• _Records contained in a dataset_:
>>>

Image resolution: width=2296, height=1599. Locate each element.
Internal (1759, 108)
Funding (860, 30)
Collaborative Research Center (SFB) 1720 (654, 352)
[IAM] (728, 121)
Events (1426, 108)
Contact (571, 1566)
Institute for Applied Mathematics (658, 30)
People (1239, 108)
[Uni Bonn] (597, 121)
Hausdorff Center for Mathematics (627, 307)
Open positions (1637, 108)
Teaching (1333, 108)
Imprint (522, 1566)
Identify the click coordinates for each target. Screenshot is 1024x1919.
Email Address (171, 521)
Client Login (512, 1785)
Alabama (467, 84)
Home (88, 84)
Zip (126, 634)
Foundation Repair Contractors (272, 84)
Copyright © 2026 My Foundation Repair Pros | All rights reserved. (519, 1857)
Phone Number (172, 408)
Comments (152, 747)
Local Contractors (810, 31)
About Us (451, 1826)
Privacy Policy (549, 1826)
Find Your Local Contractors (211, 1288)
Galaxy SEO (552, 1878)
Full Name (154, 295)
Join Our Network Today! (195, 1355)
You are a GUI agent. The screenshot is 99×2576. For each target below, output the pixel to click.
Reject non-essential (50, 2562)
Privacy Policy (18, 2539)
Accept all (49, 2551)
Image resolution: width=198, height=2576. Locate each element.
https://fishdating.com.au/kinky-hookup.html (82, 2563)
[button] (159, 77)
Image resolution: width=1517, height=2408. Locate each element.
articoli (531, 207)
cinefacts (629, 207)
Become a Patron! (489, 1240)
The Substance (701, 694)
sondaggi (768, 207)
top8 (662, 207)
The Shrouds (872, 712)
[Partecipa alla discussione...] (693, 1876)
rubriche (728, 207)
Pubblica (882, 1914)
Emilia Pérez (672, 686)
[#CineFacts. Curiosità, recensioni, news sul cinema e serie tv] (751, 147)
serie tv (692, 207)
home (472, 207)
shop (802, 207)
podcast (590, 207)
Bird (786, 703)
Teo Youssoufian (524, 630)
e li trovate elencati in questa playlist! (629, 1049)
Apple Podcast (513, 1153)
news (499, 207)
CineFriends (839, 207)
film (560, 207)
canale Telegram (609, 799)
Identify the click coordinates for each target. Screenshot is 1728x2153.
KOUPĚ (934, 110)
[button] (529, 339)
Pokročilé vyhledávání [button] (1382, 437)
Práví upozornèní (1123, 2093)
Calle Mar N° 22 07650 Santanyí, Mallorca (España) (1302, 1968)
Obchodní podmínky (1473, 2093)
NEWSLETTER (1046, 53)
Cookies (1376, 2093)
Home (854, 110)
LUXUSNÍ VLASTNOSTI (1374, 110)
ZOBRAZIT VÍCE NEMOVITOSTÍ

<<<

• _EXERCISE GOAL_: Each entry above is to be transcribed exactly as it was written.

• _ANSWER TO THE EXERCISE_:
Image resolution: width=2296, height=1599. Locate each element.
Internal (1759, 108)
Funding (860, 30)
Collaborative Research Center (SFB) 1720 (654, 352)
[IAM] (728, 121)
Events (1426, 108)
Contact (571, 1566)
Institute for Applied Mathematics (658, 30)
People (1239, 108)
[Uni Bonn] (597, 121)
Hausdorff Center for Mathematics (627, 307)
Open positions (1637, 108)
Teaching (1333, 108)
Imprint (522, 1566)
Identify the click coordinates for each target. Screenshot is 1024x1919.
Email Address (171, 521)
Client Login (512, 1785)
Alabama (467, 84)
Home (88, 84)
Zip (126, 634)
Foundation Repair Contractors (272, 84)
Copyright © 2026 My Foundation Repair Pros | All rights reserved. (519, 1857)
Phone Number (172, 408)
Comments (152, 747)
Local Contractors (810, 31)
About Us (451, 1826)
Privacy Policy (549, 1826)
Find Your Local Contractors (211, 1288)
Galaxy SEO (552, 1878)
Full Name (154, 295)
Join Our Network Today! (195, 1355)
You are a GUI agent. The screenshot is 99×2576. For each target below, output the pixel to click.
Reject non-essential (50, 2562)
Privacy Policy (18, 2539)
Accept all (49, 2551)
Image resolution: width=198, height=2576. Locate each element.
https://fishdating.com.au/kinky-hookup.html (82, 2563)
[button] (159, 77)
Image resolution: width=1517, height=2408. Locate each element.
articoli (531, 207)
cinefacts (629, 207)
Become a Patron! (489, 1240)
The Substance (701, 694)
sondaggi (768, 207)
top8 (662, 207)
The Shrouds (872, 712)
[Partecipa alla discussione...] (693, 1876)
rubriche (728, 207)
Pubblica (882, 1914)
Emilia Pérez (672, 686)
[#CineFacts. Curiosità, recensioni, news sul cinema e serie tv] (751, 147)
serie tv (692, 207)
home (472, 207)
shop (802, 207)
podcast (590, 207)
Bird (786, 703)
Teo Youssoufian (524, 630)
e li trovate elencati in questa playlist! (629, 1049)
Apple Podcast (513, 1153)
news (499, 207)
CineFriends (839, 207)
film (560, 207)
canale Telegram (609, 799)
Identify the click coordinates for each target. Screenshot is 1728x2153.
KOUPĚ (934, 110)
[button] (529, 339)
Pokročilé vyhledávání [button] (1382, 437)
Práví upozornèní (1123, 2093)
Calle Mar N° 22 07650 Santanyí, Mallorca (España) (1302, 1968)
Obchodní podmínky (1473, 2093)
NEWSLETTER (1046, 53)
Cookies (1376, 2093)
Home (854, 110)
LUXUSNÍ VLASTNOSTI (1374, 110)
ZOBRAZIT VÍCE NEMOVITOSTÍ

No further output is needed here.